**GOAL:** Render every line of the records below as a Markdown table with the columns Row and Line, numbering each row and omitting blank lines.

**PROVIDED MATERIAL:**
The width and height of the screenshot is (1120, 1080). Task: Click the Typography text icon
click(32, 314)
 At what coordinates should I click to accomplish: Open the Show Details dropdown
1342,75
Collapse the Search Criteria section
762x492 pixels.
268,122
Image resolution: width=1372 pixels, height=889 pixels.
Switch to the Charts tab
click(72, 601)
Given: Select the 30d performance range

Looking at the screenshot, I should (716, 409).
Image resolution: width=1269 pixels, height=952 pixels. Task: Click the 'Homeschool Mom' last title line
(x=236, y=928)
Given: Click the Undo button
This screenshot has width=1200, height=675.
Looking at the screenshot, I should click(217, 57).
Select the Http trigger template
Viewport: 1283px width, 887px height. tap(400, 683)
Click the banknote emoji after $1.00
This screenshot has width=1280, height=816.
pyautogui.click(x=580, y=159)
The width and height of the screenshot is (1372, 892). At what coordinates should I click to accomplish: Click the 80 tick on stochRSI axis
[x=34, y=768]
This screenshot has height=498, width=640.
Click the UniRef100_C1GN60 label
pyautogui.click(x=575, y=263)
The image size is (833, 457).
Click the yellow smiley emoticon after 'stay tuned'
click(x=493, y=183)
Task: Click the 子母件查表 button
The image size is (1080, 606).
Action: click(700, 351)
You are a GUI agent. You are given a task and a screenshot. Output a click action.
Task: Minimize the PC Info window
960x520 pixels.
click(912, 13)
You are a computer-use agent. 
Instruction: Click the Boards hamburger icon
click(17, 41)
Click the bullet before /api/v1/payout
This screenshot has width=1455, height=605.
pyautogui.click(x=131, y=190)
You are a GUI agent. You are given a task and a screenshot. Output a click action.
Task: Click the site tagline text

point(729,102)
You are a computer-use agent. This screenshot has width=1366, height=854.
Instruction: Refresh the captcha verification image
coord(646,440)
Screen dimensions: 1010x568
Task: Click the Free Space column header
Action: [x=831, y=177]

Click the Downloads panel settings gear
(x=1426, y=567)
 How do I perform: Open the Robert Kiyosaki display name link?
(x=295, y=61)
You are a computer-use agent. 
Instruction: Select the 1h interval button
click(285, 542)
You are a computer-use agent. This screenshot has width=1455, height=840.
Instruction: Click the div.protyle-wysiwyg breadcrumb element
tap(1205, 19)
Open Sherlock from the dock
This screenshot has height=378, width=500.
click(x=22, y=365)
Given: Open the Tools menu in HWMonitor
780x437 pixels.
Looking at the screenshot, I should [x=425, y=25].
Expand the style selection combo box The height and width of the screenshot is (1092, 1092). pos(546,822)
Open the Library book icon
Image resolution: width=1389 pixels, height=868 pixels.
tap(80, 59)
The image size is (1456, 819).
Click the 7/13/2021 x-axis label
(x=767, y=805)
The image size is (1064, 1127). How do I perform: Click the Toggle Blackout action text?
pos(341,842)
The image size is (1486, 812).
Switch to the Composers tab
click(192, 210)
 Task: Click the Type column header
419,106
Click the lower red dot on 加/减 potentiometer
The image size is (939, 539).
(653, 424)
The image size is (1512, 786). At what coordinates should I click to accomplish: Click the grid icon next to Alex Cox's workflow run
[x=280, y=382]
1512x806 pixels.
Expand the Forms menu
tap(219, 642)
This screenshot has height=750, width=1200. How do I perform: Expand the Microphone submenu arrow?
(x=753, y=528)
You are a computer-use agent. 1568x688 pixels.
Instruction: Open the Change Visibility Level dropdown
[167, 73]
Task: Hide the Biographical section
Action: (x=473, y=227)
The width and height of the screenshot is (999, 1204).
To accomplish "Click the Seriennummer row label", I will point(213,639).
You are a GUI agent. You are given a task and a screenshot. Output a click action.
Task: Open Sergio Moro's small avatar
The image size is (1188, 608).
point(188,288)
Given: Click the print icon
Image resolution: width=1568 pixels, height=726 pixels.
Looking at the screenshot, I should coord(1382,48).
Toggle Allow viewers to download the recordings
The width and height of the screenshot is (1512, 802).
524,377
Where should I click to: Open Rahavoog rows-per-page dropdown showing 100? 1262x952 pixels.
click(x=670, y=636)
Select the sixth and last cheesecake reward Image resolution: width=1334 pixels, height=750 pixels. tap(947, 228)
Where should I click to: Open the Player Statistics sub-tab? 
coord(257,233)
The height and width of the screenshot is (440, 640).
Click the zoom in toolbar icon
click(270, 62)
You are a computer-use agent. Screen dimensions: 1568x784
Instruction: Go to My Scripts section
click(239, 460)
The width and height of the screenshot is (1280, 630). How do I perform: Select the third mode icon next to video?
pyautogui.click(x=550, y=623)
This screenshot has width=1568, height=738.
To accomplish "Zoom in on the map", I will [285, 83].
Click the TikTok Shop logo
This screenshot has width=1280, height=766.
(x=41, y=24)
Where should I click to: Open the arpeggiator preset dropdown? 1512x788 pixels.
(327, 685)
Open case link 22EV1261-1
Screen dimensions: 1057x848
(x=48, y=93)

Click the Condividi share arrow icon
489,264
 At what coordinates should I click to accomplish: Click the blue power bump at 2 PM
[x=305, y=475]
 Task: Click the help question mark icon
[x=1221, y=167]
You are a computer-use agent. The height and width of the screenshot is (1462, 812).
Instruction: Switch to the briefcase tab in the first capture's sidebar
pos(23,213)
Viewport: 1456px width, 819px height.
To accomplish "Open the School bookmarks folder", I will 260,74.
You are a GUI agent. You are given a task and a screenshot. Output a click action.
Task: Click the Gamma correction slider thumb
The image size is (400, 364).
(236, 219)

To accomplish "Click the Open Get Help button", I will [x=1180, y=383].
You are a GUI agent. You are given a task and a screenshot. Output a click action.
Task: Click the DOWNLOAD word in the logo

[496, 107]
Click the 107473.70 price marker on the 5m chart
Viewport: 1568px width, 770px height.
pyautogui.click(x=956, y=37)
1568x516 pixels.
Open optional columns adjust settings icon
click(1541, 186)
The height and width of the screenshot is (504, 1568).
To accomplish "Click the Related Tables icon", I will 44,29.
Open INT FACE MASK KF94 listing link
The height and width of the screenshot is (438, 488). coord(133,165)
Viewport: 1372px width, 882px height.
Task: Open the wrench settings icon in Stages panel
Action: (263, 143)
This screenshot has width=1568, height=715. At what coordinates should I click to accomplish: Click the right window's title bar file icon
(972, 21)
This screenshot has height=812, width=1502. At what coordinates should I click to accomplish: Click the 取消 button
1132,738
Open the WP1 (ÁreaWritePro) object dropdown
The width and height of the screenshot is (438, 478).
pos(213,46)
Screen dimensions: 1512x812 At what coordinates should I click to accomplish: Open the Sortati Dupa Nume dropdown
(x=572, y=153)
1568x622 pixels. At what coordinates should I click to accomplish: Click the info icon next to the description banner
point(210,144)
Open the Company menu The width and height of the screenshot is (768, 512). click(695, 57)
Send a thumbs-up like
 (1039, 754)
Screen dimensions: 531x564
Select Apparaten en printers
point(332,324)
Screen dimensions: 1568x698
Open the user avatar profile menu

**COMPLETE ANSWER:**
| Row | Line |
|---|---|
| 1 | The width and height of the screenshot is (1120, 1080). Task: Click the Typography text icon |
| 2 | click(32, 314) |
| 3 |  At what coordinates should I click to accomplish: Open the Show Details dropdown |
| 4 | 1342,75 |
| 5 | Collapse the Search Criteria section |
| 6 | 762x492 pixels. |
| 7 | 268,122 |
| 8 | Image resolution: width=1372 pixels, height=889 pixels. |
| 9 | Switch to the Charts tab |
| 10 | click(72, 601) |
| 11 | Given: Select the 30d performance range |
| 12 | Looking at the screenshot, I should (716, 409). |
| 13 | Image resolution: width=1269 pixels, height=952 pixels. Task: Click the 'Homeschool Mom' last title line |
| 14 | (x=236, y=928) |
| 15 | Given: Click the Undo button |
| 16 | This screenshot has width=1200, height=675. |
| 17 | Looking at the screenshot, I should click(217, 57). |
| 18 | Select the Http trigger template |
| 19 | Viewport: 1283px width, 887px height. tap(400, 683) |
| 20 | Click the banknote emoji after $1.00 |
| 21 | This screenshot has width=1280, height=816. |
| 22 | pyautogui.click(x=580, y=159) |
| 23 | The width and height of the screenshot is (1372, 892). At what coordinates should I click to accomplish: Click the 80 tick on stochRSI axis |
| 24 | [x=34, y=768] |
| 25 | This screenshot has height=498, width=640. |
| 26 | Click the UniRef100_C1GN60 label |
| 27 | pyautogui.click(x=575, y=263) |
| 28 | The image size is (833, 457). |
| 29 | Click the yellow smiley emoticon after 'stay tuned' |
| 30 | click(x=493, y=183) |
| 31 | Task: Click the 子母件查表 button |
| 32 | The image size is (1080, 606). |
| 33 | Action: click(700, 351) |
| 34 | You are a GUI agent. You are given a task and a screenshot. Output a click action. |
| 35 | Task: Minimize the PC Info window |
| 36 | 960x520 pixels. |
| 37 | click(912, 13) |
| 38 | You are a computer-use agent.  |
| 39 | Instruction: Click the Boards hamburger icon |
| 40 | click(17, 41) |
| 41 | Click the bullet before /api/v1/payout |
| 42 | This screenshot has width=1455, height=605. |
| 43 | pyautogui.click(x=131, y=190) |
| 44 | You are a GUI agent. You are given a task and a screenshot. Output a click action. |
| 45 | Task: Click the site tagline text |
| 46 | point(729,102) |
| 47 | You are a computer-use agent. This screenshot has width=1366, height=854. |
| 48 | Instruction: Refresh the captcha verification image |
| 49 | coord(646,440) |
| 50 | Screen dimensions: 1010x568 |
| 51 | Task: Click the Free Space column header |
| 52 | Action: [x=831, y=177] |
| 53 | Click the Downloads panel settings gear |
| 54 | (x=1426, y=567) |
| 55 |  How do I perform: Open the Robert Kiyosaki display name link? |
| 56 | (x=295, y=61) |
| 57 | You are a computer-use agent.  |
| 58 | Instruction: Select the 1h interval button |
| 59 | click(285, 542) |
| 60 | You are a computer-use agent. This screenshot has width=1455, height=840. |
| 61 | Instruction: Click the div.protyle-wysiwyg breadcrumb element |
| 62 | tap(1205, 19) |
| 63 | Open Sherlock from the dock |
| 64 | This screenshot has height=378, width=500. |
| 65 | click(x=22, y=365) |
| 66 | Given: Open the Tools menu in HWMonitor |
| 67 | 780x437 pixels. |
| 68 | Looking at the screenshot, I should [x=425, y=25]. |
| 69 | Expand the style selection combo box The height and width of the screenshot is (1092, 1092). pos(546,822) |
| 70 | Open the Library book icon |
| 71 | Image resolution: width=1389 pixels, height=868 pixels. |
| 72 | tap(80, 59) |
| 73 | The image size is (1456, 819). |
| 74 | Click the 7/13/2021 x-axis label |
| 75 | (x=767, y=805) |
| 76 | The image size is (1064, 1127). How do I perform: Click the Toggle Blackout action text? |
| 77 | pos(341,842) |
| 78 | The image size is (1486, 812). |
| 79 | Switch to the Composers tab |
| 80 | click(192, 210) |
| 81 |  Task: Click the Type column header |
| 82 | 419,106 |
| 83 | Click the lower red dot on 加/减 potentiometer |
| 84 | The image size is (939, 539). |
| 85 | (653, 424) |
| 86 | The image size is (1512, 786). At what coordinates should I click to accomplish: Click the grid icon next to Alex Cox's workflow run |
| 87 | [x=280, y=382] |
| 88 | 1512x806 pixels. |
| 89 | Expand the Forms menu |
| 90 | tap(219, 642) |
| 91 | This screenshot has height=750, width=1200. How do I perform: Expand the Microphone submenu arrow? |
| 92 | (x=753, y=528) |
| 93 | You are a computer-use agent. 1568x688 pixels. |
| 94 | Instruction: Open the Change Visibility Level dropdown |
| 95 | [167, 73] |
| 96 | Task: Hide the Biographical section |
| 97 | Action: (x=473, y=227) |
| 98 | The width and height of the screenshot is (999, 1204). |
| 99 | To accomplish "Click the Seriennummer row label", I will point(213,639). |
| 100 | You are a GUI agent. You are given a task and a screenshot. Output a click action. |
| 101 | Task: Open Sergio Moro's small avatar |
| 102 | The image size is (1188, 608). |
| 103 | point(188,288) |
| 104 | Given: Click the print icon |
| 105 | Image resolution: width=1568 pixels, height=726 pixels. |
| 106 | Looking at the screenshot, I should coord(1382,48). |
| 107 | Toggle Allow viewers to download the recordings |
| 108 | The width and height of the screenshot is (1512, 802). |
| 109 | 524,377 |
| 110 | Where should I click to: Open Rahavoog rows-per-page dropdown showing 100? 1262x952 pixels. |
| 111 | click(x=670, y=636) |
| 112 | Select the sixth and last cheesecake reward Image resolution: width=1334 pixels, height=750 pixels. tap(947, 228) |
| 113 | Where should I click to: Open the Player Statistics sub-tab?  |
| 114 | coord(257,233) |
| 115 | The height and width of the screenshot is (440, 640). |
| 116 | Click the zoom in toolbar icon |
| 117 | click(270, 62) |
| 118 | You are a computer-use agent. Screen dimensions: 1568x784 |
| 119 | Instruction: Go to My Scripts section |
| 120 | click(239, 460) |
| 121 | The width and height of the screenshot is (1280, 630). How do I perform: Select the third mode icon next to video? |
| 122 | pyautogui.click(x=550, y=623) |
| 123 | This screenshot has width=1568, height=738. |
| 124 | To accomplish "Zoom in on the map", I will [285, 83]. |
| 125 | Click the TikTok Shop logo |
| 126 | This screenshot has width=1280, height=766. |
| 127 | (x=41, y=24) |
| 128 | Where should I click to: Open the arpeggiator preset dropdown? 1512x788 pixels. |
| 129 | (327, 685) |
| 130 | Open case link 22EV1261-1 |
| 131 | Screen dimensions: 1057x848 |
| 132 | (x=48, y=93) |
| 133 | Click the Condividi share arrow icon |
| 134 | 489,264 |
| 135 |  At what coordinates should I click to accomplish: Click the blue power bump at 2 PM |
| 136 | [x=305, y=475] |
| 137 |  Task: Click the help question mark icon |
| 138 | [x=1221, y=167] |
| 139 | You are a computer-use agent. The height and width of the screenshot is (1462, 812). |
| 140 | Instruction: Switch to the briefcase tab in the first capture's sidebar |
| 141 | pos(23,213) |
| 142 | Viewport: 1456px width, 819px height. |
| 143 | To accomplish "Open the School bookmarks folder", I will 260,74. |
| 144 | You are a GUI agent. You are given a task and a screenshot. Output a click action. |
| 145 | Task: Click the Gamma correction slider thumb |
| 146 | The image size is (400, 364). |
| 147 | (236, 219) |
| 148 | To accomplish "Click the Open Get Help button", I will [x=1180, y=383]. |
| 149 | You are a GUI agent. You are given a task and a screenshot. Output a click action. |
| 150 | Task: Click the DOWNLOAD word in the logo |
| 151 | [496, 107] |
| 152 | Click the 107473.70 price marker on the 5m chart |
| 153 | Viewport: 1568px width, 770px height. |
| 154 | pyautogui.click(x=956, y=37) |
| 155 | 1568x516 pixels. |
| 156 | Open optional columns adjust settings icon |
| 157 | click(1541, 186) |
| 158 | The height and width of the screenshot is (504, 1568). |
| 159 | To accomplish "Click the Related Tables icon", I will 44,29. |
| 160 | Open INT FACE MASK KF94 listing link |
| 161 | The height and width of the screenshot is (438, 488). coord(133,165) |
| 162 | Viewport: 1372px width, 882px height. |
| 163 | Task: Open the wrench settings icon in Stages panel |
| 164 | Action: (263, 143) |
| 165 | This screenshot has width=1568, height=715. At what coordinates should I click to accomplish: Click the right window's title bar file icon |
| 166 | (972, 21) |
| 167 | This screenshot has height=812, width=1502. At what coordinates should I click to accomplish: Click the 取消 button |
| 168 | 1132,738 |
| 169 | Open the WP1 (ÁreaWritePro) object dropdown |
| 170 | The width and height of the screenshot is (438, 478). |
| 171 | pos(213,46) |
| 172 | Screen dimensions: 1512x812 At what coordinates should I click to accomplish: Open the Sortati Dupa Nume dropdown |
| 173 | (x=572, y=153) |
| 174 | 1568x622 pixels. At what coordinates should I click to accomplish: Click the info icon next to the description banner |
| 175 | point(210,144) |
| 176 | Open the Company menu The width and height of the screenshot is (768, 512). click(695, 57) |
| 177 | Send a thumbs-up like |
| 178 |  (1039, 754) |
| 179 | Screen dimensions: 531x564 |
| 180 | Select Apparaten en printers |
| 181 | point(332,324) |
| 182 | Screen dimensions: 1568x698 |
| 183 | Open the user avatar profile menu |